Journalists and editors who didn’t pull up stakes in the Gulf region have given voice to those scientists and researchers who keep talking about a plume of hydrocarbons more than 24 miles long and 500 fathoms below the surface. They’ve given the rest of America a chance to see the human cost of this gash in the skin of the ocean bottom.

The latest news since the well was supposedly capped Aug. 5, as reported by mainstream media, is the cost to BP — $40 billion in a probable payout.

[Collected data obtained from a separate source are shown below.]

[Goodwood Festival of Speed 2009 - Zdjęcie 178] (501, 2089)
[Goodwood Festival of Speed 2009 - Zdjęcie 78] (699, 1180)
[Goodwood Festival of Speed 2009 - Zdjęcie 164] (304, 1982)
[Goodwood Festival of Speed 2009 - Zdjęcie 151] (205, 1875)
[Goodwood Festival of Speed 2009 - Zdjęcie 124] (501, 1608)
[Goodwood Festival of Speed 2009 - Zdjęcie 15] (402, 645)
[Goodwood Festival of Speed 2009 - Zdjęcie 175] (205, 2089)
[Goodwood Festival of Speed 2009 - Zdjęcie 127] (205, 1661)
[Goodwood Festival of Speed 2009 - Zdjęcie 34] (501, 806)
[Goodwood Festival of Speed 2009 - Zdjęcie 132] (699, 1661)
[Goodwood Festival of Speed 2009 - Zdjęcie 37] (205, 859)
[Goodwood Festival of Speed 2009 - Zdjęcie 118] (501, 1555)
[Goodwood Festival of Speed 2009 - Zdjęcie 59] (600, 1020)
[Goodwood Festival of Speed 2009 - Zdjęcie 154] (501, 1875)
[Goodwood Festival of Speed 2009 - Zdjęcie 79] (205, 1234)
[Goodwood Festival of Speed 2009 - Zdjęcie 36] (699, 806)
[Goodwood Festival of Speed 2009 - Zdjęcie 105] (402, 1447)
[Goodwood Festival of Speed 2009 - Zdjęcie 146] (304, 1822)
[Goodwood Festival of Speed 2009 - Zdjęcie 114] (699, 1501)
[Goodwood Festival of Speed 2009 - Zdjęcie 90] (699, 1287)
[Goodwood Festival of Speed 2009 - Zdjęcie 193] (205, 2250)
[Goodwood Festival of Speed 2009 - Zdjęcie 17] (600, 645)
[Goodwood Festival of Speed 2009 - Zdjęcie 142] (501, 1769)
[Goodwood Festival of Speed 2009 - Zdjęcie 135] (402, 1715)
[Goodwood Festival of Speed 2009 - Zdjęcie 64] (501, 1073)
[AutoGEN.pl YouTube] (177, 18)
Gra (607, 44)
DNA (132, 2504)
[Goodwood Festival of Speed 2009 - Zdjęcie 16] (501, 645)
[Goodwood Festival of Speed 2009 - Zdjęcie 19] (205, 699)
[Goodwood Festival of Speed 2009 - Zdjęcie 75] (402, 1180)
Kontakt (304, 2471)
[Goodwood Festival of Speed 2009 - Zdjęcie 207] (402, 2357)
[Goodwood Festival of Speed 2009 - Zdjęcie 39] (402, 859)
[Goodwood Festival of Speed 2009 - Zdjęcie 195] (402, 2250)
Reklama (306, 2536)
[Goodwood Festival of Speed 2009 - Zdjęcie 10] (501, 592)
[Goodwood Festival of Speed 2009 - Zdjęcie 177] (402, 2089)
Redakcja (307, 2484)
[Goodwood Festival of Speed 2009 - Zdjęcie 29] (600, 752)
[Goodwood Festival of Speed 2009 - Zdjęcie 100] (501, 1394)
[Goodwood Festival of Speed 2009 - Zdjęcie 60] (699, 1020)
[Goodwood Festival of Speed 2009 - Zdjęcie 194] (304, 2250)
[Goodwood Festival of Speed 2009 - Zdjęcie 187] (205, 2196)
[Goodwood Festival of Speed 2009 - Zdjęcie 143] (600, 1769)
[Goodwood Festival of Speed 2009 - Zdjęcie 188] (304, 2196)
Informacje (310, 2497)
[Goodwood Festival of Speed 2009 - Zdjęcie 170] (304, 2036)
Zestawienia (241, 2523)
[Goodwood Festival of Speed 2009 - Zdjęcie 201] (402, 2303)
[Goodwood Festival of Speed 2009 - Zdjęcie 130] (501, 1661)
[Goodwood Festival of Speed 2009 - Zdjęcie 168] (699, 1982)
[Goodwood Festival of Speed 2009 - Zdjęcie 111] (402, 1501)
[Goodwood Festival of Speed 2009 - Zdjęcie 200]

Plus, the fact that BP’s quarterly profits topped $2 billion.

There was the headline proclaiming how Hayward demanded an apology from Obama, and blames the U.S. administration for all of the stress and vagaries in his poor life.

Another story chronicled Halliburton admitting it failed to properly test the cement used to seal the well before it blew out. Then the recriminations leveled at the Obama administration for lifting the moratorium on deep-ocean drilling.

The entire mess has been one misstep after another, reaching this apotheosis of the company which screwed up the construction and application of the blowout preventer – the one that failed and allowed 400 million of gallons to bleed into the Gulf – being put in charge of testing their own device. No questions asked.

Do you hear the tea party galloping up in the rear? No oversight, no scientific inquiries launched by joint academic-government panels, no fines, taxes, fees or limits put on the polluters and economic hit men.

Six months after the disaster, and we are seeing a narrative skewed by mid-term election follies, the most expensive political B-movie ever, topping $3 billion for all those crummy races.

Six months after the spill and we still see the liability directed at oil companies capped to an absurd level; no climate change bill has been passed; no national oil response legislation has even been voted on.

Then there are all the lies and scientific distortions, having produced a terrible toxic brew of a country – an industry, too – which can’t get the story right, can’t prepare for another blowout, and can’t mitigate and stop the bleed when it will happen.

Another well will blow out, that is guaranteed, especially at depths of 6,000 feet under water. Relief wells are still being drilled, at 15,800 and 17,900 feet down.

Mainstream media have their panties in a bunch about the tea baggers who want the Environmental Protection Agency to be disbanded, and any government oversight to be dismembered and put into the hands of Walmart, Exxon, Monsanto, Blackwater, DuPont and Rupert Murdoch.

You get the picture: Science and independent investigation get trumped by PR spin and industry self-policing.